5. La superación de la torpeza que
rige el criterio colectivo de los exhibidores de películas extranjeras
en México, que nos ha impedido conocer muchas obras capitales de
realizadores como Chaplin, Dreyer, Ingmar Bergman, Antonioni,
Mizoguchi, etc., obras que, incluso, han dejado grandes beneficios a
sus exhibidores al ser explotadas en otros países.
6. La defensa de la Reseña de
Festivales por todo lo que favorece al contacto, a través de los filmes
y de las personalidades, con lo mejor de la cinematografía mundial, y
el ataque a los defectos que han impedido a las Reseñas celebradas
cumplir cabalmente su cometido.
Tales objetivos se complementan y
condicionan unos a otros. Para su logro, el grupo Nuevo Cine espera
contar con el apoyo del público cinematográfico consciente, de la masa
cada vez mayor de espectadores que ve en el cine no sólo un medio de
entretenimiento, sino uno de los más formidables medios de expresión de
nuestro siglo.
México, enero de 1961.
El grupo Nuevo Cine: José de
la Colina, Rafael Corkidi, Salvador Elizondo, J.M. García Ascot, Emilio
García Riera, J.L. González de León, Heriberto Lafranchi, Carlos
Monsiváis, Julio Pliego, Gabriel Ramírez, José María Sbert, Luis Vicens.

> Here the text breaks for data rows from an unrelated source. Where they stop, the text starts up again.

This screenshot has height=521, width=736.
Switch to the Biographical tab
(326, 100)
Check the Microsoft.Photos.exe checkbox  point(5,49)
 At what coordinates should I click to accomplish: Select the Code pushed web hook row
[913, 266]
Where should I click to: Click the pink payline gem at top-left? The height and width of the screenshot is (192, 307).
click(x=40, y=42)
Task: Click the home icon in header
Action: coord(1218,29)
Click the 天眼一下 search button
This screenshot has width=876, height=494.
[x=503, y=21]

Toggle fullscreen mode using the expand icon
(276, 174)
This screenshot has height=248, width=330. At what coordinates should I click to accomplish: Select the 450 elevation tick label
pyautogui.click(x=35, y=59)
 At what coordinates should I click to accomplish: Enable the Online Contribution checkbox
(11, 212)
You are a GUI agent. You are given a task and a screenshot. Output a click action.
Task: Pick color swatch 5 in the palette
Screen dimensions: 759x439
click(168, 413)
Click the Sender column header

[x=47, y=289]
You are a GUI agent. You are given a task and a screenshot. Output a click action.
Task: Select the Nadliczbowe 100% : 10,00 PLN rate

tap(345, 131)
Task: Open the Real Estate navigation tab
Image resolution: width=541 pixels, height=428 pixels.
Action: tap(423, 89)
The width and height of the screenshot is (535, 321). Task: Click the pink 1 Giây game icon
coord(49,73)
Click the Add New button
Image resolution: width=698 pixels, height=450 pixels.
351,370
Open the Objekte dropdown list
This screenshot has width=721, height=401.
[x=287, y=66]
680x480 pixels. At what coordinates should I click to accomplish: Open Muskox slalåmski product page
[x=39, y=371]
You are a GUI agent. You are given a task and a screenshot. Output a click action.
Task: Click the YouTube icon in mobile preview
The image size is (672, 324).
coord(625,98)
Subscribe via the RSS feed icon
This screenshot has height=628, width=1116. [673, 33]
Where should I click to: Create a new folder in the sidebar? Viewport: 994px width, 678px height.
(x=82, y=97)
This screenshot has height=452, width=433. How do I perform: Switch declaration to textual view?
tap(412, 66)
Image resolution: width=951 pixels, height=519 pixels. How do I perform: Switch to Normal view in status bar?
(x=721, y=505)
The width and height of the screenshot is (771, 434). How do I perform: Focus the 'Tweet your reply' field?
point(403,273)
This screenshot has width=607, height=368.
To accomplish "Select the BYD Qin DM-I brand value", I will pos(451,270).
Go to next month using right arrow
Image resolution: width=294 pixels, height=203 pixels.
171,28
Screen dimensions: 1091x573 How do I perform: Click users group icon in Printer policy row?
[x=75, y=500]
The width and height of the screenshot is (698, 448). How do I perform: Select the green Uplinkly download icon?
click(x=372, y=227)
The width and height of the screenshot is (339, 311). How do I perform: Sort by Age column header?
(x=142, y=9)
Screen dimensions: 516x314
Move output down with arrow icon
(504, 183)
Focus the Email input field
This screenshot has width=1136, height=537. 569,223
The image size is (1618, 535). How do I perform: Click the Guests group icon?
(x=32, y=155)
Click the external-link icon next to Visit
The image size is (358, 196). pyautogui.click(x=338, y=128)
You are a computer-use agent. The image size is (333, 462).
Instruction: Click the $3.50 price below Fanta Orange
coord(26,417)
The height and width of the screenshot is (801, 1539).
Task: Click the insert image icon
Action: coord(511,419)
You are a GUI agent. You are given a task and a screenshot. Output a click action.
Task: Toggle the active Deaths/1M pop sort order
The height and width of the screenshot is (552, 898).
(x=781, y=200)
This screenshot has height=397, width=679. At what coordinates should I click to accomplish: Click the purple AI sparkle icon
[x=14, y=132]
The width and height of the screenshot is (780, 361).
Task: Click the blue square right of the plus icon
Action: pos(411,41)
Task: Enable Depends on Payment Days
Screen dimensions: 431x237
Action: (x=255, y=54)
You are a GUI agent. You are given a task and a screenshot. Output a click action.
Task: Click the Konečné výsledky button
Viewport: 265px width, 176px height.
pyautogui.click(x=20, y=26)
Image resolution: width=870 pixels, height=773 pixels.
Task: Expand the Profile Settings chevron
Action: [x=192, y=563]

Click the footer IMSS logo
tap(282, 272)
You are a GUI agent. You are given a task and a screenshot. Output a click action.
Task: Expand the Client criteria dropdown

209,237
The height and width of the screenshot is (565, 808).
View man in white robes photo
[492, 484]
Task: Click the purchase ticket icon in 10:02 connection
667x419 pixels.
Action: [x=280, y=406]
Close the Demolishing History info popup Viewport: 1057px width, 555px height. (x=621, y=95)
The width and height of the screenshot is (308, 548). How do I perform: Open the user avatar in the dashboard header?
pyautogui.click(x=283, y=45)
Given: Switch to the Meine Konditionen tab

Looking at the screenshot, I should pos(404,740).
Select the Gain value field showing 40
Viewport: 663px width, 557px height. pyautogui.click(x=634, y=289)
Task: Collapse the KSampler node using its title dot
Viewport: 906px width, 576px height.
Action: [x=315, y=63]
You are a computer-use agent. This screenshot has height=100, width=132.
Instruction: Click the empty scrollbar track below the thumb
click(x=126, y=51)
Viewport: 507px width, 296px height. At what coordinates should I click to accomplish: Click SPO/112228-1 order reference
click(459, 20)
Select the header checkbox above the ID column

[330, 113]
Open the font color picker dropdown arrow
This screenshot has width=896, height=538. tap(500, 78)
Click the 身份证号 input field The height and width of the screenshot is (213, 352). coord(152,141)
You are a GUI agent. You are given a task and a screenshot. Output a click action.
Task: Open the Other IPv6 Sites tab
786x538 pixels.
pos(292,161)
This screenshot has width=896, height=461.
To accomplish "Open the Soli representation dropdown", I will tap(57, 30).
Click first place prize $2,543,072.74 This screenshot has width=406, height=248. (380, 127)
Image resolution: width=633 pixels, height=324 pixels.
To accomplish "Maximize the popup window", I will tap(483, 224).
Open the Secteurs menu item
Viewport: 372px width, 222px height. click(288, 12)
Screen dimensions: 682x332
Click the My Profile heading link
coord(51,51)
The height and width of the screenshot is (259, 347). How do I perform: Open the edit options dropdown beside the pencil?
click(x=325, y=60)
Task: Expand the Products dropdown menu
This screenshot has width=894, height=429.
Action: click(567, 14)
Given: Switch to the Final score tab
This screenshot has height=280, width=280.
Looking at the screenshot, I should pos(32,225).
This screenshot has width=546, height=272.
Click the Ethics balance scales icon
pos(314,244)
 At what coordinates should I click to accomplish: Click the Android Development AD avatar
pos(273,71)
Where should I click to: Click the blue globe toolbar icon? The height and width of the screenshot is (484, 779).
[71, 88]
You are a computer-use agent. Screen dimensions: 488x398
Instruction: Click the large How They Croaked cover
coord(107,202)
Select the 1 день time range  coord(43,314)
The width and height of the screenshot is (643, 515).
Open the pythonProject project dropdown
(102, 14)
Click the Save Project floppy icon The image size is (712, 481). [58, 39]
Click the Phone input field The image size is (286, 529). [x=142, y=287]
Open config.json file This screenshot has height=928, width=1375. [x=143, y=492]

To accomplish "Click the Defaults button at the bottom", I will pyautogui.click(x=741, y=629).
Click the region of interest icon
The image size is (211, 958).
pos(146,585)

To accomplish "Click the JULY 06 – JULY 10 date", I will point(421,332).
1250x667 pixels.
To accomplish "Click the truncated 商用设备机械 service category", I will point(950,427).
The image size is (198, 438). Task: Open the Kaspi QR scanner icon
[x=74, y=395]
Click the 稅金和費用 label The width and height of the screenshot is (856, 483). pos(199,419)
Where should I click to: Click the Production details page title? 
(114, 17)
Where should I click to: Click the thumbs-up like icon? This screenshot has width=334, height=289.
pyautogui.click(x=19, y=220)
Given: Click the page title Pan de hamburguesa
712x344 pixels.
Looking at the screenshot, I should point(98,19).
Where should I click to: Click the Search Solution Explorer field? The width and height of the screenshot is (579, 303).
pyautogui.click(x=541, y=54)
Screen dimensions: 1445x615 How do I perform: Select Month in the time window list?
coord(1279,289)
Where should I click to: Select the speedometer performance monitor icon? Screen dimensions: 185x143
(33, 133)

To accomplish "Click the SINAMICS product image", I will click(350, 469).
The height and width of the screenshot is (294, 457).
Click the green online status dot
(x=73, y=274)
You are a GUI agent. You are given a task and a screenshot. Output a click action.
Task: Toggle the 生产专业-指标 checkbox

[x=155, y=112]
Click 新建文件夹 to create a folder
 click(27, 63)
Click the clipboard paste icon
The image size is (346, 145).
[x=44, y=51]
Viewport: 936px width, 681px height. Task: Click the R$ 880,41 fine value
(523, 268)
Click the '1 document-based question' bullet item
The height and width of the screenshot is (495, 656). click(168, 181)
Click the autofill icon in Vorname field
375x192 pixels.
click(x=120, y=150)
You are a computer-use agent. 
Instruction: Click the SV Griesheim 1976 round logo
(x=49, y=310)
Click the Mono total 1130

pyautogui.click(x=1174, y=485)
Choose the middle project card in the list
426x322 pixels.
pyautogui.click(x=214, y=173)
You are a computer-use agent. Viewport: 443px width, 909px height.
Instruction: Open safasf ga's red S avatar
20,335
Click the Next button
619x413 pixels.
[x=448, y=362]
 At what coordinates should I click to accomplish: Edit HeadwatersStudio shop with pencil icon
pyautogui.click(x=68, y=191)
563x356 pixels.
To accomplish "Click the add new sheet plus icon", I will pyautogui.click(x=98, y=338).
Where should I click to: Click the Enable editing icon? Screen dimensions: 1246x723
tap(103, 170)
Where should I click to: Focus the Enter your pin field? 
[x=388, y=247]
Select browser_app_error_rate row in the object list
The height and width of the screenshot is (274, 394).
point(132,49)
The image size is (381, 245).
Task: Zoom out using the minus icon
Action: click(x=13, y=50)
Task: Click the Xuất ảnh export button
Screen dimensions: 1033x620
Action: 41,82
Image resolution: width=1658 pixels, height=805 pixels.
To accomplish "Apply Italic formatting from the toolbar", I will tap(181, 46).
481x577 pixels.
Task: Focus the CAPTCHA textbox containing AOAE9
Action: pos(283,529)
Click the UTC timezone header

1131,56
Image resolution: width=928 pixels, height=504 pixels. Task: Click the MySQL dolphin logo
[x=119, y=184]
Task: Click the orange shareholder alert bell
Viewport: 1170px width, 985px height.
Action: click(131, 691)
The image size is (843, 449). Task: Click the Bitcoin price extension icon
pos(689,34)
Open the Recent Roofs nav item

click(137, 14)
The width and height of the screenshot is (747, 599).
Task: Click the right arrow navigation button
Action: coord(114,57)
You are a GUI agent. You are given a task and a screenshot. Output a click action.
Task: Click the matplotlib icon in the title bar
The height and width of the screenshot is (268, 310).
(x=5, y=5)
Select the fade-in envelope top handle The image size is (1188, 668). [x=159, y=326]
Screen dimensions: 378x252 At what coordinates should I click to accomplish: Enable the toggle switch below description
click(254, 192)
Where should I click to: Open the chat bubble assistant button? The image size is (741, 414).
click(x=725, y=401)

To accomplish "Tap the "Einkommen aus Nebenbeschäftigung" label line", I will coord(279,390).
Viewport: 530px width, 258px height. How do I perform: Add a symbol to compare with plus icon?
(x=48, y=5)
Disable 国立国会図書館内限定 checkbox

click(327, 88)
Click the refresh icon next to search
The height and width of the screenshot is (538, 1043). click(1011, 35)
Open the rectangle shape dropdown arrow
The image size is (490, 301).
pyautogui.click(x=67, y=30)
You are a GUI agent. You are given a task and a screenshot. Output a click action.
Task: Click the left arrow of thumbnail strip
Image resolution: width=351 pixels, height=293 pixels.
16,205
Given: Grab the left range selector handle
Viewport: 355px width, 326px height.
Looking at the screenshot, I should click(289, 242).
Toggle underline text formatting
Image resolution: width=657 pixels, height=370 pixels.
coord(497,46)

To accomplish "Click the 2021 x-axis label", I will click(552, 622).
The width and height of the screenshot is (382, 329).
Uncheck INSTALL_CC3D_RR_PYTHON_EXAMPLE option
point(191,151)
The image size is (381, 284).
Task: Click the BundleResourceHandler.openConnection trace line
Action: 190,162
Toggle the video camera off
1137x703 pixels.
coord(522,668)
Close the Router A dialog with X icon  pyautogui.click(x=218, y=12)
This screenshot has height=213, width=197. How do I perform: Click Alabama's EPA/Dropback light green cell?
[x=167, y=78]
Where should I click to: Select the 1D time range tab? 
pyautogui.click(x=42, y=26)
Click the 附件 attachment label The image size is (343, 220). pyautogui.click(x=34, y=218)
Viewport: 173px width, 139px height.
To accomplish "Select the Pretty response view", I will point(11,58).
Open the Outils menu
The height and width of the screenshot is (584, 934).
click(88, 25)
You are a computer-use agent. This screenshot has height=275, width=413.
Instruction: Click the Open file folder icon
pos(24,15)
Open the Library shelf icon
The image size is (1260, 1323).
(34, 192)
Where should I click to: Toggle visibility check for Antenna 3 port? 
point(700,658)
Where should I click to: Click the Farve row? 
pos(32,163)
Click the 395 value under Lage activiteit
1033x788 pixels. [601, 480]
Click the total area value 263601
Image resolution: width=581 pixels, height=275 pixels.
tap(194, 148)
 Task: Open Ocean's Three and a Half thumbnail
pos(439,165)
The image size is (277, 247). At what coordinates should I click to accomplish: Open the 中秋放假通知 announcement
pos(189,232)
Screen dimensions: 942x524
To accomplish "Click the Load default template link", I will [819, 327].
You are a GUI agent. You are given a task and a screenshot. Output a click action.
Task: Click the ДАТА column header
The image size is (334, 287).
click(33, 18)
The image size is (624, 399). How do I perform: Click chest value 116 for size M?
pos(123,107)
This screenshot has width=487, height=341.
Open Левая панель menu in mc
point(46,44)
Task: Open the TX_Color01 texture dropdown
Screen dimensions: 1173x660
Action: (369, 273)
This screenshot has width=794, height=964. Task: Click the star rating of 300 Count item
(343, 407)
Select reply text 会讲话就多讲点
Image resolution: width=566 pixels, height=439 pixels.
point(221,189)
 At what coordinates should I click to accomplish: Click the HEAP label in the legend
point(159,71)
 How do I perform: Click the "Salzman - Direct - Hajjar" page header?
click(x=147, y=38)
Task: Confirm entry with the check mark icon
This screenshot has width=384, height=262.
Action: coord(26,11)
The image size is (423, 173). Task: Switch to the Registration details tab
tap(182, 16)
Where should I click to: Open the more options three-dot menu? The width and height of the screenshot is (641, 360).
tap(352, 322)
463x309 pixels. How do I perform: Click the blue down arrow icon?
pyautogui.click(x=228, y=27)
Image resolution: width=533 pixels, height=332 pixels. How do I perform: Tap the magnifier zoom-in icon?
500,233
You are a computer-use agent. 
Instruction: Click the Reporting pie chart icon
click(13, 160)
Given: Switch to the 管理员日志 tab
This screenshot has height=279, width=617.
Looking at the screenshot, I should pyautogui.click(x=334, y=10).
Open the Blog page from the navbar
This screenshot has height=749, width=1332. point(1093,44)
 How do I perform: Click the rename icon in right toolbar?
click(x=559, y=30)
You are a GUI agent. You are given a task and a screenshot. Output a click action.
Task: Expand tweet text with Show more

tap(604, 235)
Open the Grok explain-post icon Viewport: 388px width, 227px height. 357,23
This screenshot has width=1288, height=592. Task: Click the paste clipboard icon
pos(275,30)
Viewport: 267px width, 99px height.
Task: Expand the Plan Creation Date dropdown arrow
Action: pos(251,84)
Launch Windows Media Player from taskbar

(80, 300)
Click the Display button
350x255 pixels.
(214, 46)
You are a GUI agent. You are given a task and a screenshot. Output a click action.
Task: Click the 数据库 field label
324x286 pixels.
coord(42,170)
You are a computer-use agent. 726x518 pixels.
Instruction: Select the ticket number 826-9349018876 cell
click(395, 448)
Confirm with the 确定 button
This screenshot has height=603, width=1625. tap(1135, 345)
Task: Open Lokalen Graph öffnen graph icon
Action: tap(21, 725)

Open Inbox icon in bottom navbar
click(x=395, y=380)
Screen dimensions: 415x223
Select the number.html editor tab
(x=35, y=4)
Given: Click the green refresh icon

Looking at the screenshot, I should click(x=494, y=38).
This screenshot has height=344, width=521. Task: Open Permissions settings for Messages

A los firmantes se sumaron
posteriormente José Báez Esponda. Armando Bartra, Nancy Cárdenas,
Leopoldo Chagoya, Ismael García Llaca, Alberto Isaac, Paul Leduc,
Eduardo Lizalde, Fernando Macotela y Francisco Pina. El grupo Nuevo Cine
duró lo que la revista. En agosto de 1962 se editó su último número
aunque, posteriormente, muchos de sus miembros y simpatizantes
continuaron su búsqueda de un modo individual. La aparición de este comando kamikase
significó un grano de arena en provecho de las tareas de difusión y
promoción de la cultura cinematográfica, que por otros frentes también
comenzaban una modesta avanzada. Así fue como, en 1962, la Universidad
Nacional Autónoma de México, a través de su Departamento de Actividades
Cinematográficas, inició la publicación de su colección de libros Cuadernos de cine
y se dio a la tarea de organizar una cinemateca, precursora de la
actual Filmoteca de la UNAM, en una labor dirigida por Manuel
Barbachano Ponce y Manuel González Casanova. A éste último se le debe
en gran parte la apertura de otras avenidas académicas que sirvieron
para profundizar seriamente en el estudio del cine (más adelante se
verá su participación en la fundación del Centro Universitario de
Estudios Cinematográficos de la UNAM).